> _Problem statement_
Substitute "key" for "legend" in the lines of the material from its first line through the line containing "pyautogui.click(x=253, y=714)", and leave everything else unchanged.

(Data lines)

=======

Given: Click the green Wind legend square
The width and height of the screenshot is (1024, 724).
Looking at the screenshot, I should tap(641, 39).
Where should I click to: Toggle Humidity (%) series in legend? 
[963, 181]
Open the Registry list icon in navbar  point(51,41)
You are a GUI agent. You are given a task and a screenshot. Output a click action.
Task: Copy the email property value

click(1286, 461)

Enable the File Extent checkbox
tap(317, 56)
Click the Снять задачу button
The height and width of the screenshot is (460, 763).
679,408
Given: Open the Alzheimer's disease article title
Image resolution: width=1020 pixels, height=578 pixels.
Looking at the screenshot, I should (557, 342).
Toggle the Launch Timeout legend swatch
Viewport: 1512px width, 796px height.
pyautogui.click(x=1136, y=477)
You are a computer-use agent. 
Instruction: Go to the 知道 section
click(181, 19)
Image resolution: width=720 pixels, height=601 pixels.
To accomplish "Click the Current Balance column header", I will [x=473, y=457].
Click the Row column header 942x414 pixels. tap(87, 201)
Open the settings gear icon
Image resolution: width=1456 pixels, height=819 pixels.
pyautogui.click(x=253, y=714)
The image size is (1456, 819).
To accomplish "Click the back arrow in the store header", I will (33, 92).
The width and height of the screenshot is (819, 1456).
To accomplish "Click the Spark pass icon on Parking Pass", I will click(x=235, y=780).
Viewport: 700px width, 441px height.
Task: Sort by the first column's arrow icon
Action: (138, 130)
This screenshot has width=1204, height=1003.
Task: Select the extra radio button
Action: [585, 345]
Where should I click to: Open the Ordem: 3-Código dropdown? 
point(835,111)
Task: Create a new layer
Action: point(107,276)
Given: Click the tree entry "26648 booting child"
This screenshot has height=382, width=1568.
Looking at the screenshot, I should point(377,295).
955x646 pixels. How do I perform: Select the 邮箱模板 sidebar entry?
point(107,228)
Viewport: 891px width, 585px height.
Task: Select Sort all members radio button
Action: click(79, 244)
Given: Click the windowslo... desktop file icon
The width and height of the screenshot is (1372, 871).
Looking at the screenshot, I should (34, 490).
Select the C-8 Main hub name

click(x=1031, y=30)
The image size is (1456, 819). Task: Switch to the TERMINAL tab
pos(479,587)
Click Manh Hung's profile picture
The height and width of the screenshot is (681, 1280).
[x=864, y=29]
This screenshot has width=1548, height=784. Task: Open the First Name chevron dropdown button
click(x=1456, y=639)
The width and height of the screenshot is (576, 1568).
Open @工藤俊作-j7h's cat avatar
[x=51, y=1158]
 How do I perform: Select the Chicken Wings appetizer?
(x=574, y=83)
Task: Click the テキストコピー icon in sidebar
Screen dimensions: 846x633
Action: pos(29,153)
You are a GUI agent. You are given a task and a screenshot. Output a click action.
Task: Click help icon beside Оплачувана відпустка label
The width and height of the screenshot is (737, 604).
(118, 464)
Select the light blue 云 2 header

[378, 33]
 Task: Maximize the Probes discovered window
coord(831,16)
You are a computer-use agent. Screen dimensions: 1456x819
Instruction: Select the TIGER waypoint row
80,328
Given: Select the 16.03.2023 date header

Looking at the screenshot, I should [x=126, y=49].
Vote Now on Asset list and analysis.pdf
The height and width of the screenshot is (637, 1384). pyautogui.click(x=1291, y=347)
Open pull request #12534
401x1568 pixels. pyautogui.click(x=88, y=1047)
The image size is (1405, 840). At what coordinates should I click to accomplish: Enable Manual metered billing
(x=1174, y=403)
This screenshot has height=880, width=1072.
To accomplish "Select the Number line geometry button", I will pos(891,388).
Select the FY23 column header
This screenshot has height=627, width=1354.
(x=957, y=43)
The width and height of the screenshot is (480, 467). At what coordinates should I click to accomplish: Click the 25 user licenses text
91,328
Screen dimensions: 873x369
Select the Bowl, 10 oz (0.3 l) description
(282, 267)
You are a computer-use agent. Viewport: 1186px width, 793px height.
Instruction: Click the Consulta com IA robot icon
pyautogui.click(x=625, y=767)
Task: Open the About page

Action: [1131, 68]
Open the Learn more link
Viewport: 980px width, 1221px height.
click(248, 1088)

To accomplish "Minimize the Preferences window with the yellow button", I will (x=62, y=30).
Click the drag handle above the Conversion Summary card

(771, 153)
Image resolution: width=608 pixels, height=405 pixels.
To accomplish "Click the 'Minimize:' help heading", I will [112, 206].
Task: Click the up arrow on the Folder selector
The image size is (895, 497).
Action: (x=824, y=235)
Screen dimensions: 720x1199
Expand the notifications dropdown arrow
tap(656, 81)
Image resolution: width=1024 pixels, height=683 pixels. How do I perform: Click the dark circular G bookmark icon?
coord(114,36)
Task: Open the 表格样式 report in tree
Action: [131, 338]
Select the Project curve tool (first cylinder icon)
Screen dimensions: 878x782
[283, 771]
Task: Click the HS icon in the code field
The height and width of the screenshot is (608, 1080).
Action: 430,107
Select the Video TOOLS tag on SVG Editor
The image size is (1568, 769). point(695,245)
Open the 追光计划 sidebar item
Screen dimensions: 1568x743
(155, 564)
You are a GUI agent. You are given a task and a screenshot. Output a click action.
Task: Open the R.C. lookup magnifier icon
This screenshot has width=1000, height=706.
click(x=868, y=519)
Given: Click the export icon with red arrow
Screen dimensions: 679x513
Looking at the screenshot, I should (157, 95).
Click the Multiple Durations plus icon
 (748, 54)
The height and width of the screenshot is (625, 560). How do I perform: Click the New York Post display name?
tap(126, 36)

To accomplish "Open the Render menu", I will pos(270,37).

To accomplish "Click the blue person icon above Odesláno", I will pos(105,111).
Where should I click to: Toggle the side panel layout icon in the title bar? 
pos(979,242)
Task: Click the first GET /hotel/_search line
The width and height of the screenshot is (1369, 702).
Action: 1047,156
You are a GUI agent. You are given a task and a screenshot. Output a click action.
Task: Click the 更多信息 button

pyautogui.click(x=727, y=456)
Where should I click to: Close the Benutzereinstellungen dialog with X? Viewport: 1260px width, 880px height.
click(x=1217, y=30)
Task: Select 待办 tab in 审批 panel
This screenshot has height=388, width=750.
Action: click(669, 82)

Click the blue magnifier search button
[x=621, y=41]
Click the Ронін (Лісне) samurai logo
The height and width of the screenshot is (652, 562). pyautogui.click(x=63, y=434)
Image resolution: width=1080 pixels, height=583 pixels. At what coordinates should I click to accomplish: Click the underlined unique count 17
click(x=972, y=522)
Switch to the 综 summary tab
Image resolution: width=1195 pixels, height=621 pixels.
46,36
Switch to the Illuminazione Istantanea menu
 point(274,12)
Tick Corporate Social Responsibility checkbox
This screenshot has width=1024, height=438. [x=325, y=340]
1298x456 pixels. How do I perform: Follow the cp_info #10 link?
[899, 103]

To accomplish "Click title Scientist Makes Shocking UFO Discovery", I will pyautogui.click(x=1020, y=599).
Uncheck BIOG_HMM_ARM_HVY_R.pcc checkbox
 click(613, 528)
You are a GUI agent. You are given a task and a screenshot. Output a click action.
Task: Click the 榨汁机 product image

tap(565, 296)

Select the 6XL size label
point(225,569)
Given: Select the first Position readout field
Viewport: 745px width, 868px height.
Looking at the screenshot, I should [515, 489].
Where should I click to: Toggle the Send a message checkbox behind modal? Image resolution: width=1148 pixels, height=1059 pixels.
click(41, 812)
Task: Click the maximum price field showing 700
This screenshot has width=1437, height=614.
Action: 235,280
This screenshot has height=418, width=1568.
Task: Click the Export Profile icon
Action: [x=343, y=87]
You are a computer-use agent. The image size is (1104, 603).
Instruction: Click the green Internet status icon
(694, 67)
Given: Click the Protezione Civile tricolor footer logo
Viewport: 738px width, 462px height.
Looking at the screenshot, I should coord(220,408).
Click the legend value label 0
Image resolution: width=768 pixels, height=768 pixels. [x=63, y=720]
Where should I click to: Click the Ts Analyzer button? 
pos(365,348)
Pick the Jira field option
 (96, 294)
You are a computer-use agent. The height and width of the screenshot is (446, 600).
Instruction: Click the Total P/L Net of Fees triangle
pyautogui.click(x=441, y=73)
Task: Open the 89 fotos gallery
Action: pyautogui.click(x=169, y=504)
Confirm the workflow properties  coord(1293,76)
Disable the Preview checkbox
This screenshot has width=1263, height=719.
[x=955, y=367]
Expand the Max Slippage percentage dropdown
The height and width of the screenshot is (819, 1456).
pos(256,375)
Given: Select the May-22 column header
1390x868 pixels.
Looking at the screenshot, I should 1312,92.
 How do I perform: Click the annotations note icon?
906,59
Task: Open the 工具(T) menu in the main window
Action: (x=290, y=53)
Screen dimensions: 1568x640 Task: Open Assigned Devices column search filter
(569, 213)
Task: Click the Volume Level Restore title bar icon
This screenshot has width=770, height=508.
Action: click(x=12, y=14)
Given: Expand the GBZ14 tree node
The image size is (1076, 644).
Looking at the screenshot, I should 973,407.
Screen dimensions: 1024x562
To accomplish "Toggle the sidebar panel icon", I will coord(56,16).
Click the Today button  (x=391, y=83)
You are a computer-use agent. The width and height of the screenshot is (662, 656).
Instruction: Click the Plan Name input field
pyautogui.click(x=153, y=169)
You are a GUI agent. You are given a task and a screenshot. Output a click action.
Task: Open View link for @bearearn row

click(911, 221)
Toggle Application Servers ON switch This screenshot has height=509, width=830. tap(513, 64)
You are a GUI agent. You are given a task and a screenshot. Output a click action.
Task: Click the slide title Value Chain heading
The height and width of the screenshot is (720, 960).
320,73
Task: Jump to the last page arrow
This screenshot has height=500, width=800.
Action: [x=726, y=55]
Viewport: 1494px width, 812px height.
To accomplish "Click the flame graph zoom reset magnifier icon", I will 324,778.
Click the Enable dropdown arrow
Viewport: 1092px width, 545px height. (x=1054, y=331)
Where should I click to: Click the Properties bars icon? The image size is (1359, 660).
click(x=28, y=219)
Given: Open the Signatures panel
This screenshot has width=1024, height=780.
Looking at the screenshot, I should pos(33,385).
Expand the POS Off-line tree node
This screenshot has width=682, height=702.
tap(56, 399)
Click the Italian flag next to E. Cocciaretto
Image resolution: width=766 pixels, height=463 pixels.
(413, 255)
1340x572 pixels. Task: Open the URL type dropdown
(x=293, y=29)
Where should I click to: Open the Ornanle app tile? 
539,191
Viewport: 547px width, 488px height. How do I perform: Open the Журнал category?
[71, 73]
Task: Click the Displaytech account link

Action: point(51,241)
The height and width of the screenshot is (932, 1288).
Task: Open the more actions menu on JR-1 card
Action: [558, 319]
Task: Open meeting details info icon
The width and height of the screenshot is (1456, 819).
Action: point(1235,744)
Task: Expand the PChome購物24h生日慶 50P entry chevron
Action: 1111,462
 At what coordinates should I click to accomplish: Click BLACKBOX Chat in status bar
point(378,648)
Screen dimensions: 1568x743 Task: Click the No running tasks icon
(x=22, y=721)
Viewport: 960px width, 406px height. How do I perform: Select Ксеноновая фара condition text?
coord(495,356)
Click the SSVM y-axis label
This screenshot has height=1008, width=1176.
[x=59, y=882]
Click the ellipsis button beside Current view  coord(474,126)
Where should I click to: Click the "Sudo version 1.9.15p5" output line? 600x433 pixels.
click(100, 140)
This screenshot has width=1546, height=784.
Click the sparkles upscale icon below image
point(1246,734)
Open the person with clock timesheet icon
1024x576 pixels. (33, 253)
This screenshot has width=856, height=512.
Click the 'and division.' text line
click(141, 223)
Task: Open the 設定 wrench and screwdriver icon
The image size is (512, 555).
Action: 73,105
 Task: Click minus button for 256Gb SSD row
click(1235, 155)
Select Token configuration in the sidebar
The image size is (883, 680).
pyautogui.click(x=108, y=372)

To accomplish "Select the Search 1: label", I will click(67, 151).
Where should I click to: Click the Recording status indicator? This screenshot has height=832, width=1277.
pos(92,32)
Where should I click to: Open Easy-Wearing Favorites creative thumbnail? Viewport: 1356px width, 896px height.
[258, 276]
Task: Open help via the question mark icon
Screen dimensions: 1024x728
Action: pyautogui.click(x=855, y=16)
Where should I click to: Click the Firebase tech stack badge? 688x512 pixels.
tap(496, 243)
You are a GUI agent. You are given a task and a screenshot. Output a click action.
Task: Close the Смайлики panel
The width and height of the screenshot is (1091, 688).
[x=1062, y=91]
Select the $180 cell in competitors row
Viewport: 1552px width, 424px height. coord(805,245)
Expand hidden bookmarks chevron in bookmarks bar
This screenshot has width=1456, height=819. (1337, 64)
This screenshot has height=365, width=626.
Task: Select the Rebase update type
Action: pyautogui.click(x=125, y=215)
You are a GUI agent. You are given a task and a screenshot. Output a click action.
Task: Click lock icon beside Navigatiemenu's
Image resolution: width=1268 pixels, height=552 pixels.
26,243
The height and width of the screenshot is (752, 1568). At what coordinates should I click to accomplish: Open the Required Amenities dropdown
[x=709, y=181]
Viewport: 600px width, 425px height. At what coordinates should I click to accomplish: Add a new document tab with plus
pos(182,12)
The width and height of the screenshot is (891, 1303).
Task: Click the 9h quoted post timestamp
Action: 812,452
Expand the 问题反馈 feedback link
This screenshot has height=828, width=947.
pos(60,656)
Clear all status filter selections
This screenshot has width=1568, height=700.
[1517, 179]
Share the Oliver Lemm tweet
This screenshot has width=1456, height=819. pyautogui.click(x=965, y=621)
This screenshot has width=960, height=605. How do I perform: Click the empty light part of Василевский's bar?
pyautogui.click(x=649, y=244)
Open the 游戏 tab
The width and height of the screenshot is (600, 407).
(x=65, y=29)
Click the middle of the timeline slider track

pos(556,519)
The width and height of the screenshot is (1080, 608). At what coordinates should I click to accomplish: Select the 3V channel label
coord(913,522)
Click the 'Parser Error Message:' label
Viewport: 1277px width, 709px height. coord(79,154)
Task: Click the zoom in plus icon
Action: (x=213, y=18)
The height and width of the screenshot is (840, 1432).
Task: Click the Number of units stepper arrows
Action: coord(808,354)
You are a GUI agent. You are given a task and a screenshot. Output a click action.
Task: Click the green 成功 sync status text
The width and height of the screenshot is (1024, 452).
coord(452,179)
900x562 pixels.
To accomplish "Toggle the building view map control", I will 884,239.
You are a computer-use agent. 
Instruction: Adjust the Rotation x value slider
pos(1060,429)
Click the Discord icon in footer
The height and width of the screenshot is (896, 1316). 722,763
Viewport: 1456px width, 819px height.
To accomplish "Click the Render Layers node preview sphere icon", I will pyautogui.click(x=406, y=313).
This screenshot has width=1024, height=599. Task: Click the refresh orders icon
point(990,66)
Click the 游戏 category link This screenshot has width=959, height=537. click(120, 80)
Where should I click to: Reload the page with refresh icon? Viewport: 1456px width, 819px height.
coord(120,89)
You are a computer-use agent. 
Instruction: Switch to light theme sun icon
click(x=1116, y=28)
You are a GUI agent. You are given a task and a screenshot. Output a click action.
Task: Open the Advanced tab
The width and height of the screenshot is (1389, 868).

=======

> _Task response_
Given: Click the green Wind key square
The width and height of the screenshot is (1024, 724).
Looking at the screenshot, I should tap(641, 39).
Where should I click to: Toggle Humidity (%) series in key? 
[963, 181]
Open the Registry list icon in navbar  point(51,41)
You are a GUI agent. You are given a task and a screenshot. Output a click action.
Task: Copy the email property value

click(1286, 461)

Enable the File Extent checkbox
tap(317, 56)
Click the Снять задачу button
The height and width of the screenshot is (460, 763).
679,408
Given: Open the Alzheimer's disease article title
Image resolution: width=1020 pixels, height=578 pixels.
Looking at the screenshot, I should (557, 342).
Toggle the Launch Timeout key swatch
Viewport: 1512px width, 796px height.
pyautogui.click(x=1136, y=477)
You are a computer-use agent. 
Instruction: Go to the 知道 section
click(181, 19)
Image resolution: width=720 pixels, height=601 pixels.
To accomplish "Click the Current Balance column header", I will [x=473, y=457].
Click the Row column header 942x414 pixels. tap(87, 201)
Open the settings gear icon
Image resolution: width=1456 pixels, height=819 pixels.
pyautogui.click(x=253, y=714)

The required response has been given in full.